“No longer accepting non-985&211”? USYD steps in to debunk the rumour! UNSW students break Guinness World Record!



UNSW Students Break Guinness World Record!


Students at the University of New South Wales have broken a Guinness World Record! The UNSW Sunswift solar racing team built a solar-powered electric vehicle called Sunswift 7 and completed the challenge of travelling 1,000 km on a single charge within 12 hours, claiming the title of “world’s fastest”!


Sunswift 7 completed 240 laps of the track — a distance roughly equivalent to driving from Sydney to Melbourne. Despite some bumps along the way, including a tyre puncture and a battery system fault, the UNSW student team pushed through and successfully completed the challenge in 11 hours, 52 minutes and 8 seconds, averaging nearly 85 km/h with an energy consumption of just 3.8 kWh per 100 km. Driver changes were required every few hours during the attempt.

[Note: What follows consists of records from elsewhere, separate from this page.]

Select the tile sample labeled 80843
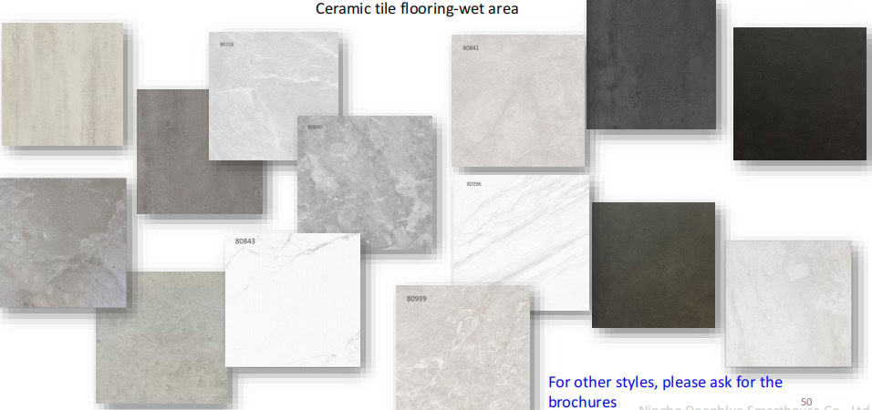The width and height of the screenshot is (872, 410). click(x=292, y=301)
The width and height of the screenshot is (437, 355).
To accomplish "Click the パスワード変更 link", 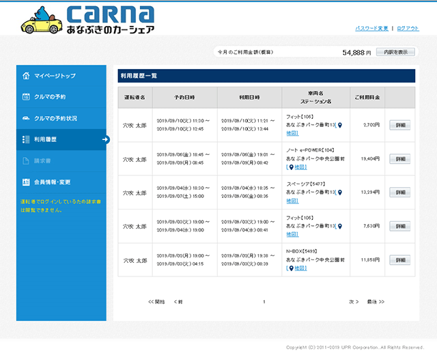I will [x=371, y=28].
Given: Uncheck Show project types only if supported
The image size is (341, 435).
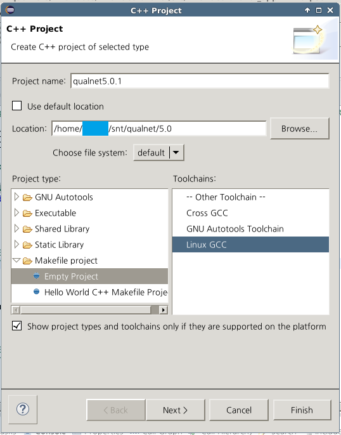Looking at the screenshot, I should coord(17,326).
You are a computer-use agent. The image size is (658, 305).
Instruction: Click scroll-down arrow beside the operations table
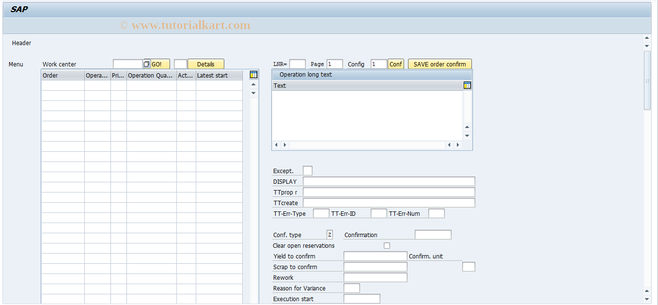pos(253,93)
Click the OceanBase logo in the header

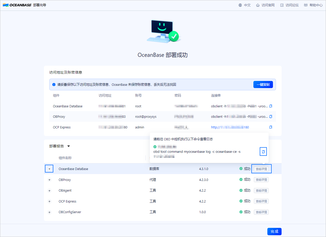[x=17, y=5]

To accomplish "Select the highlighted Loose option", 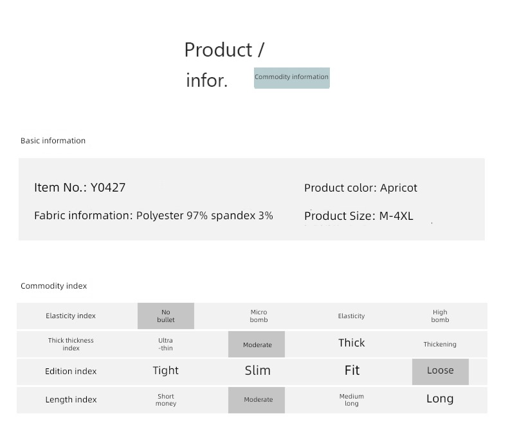I will click(440, 372).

The team captain is Andrea Holden, a fourth-year mechanical engineering student at UNSW, and the overall director is Professor Richard Hopkins, who brings extensive Formula 1 experience to the project. From their first car in 1996 through to today, the Sunswift team has produced a series of impressive solar-powered vehicles. Sunswift 7 weighs just 500 kg — roughly a quarter of a Tesla — and is characterised by extremely low rolling resistance, outstanding efficiency, aerodynamic design, and a highly efficient drivetrain.



These students are not professional car manufacturers — they are simply a group of passionate car enthusiasts. Their time at UNSW, one of Australia’s top engineering universities, has been instrumental in their success, and Sunswift is widely regarded as one of the university’s premier engineering programmes.


If you have a passion for engineering, UNSW offers world-class engineering disciplines and flagship programmes — it could be the perfect destination for you!



Official Rebuttal! USYD Calls Out Social Media Rumours


Recently, a number of posts on a popular Chinese social media platform claimed that USYD would stop accepting “non-985/211” students within a few years. A screenshot of an email purportedly from a USYD postgraduate programme stated that, due to the high volume of applicants, the university would no longer accept students from non-985 or non-211 institutions from Semester 2, 2025.


Yesterday, however, USYD officially stepped in to set the record straight. The university directly called out Xiaohongshu (RedNote), stating: “Misinformation about USYD’s admission policies has recently appeared on some social media platforms. These rumours are false. We remind everyone that any changes to USYD’s admission information must be confirmed through official channels.”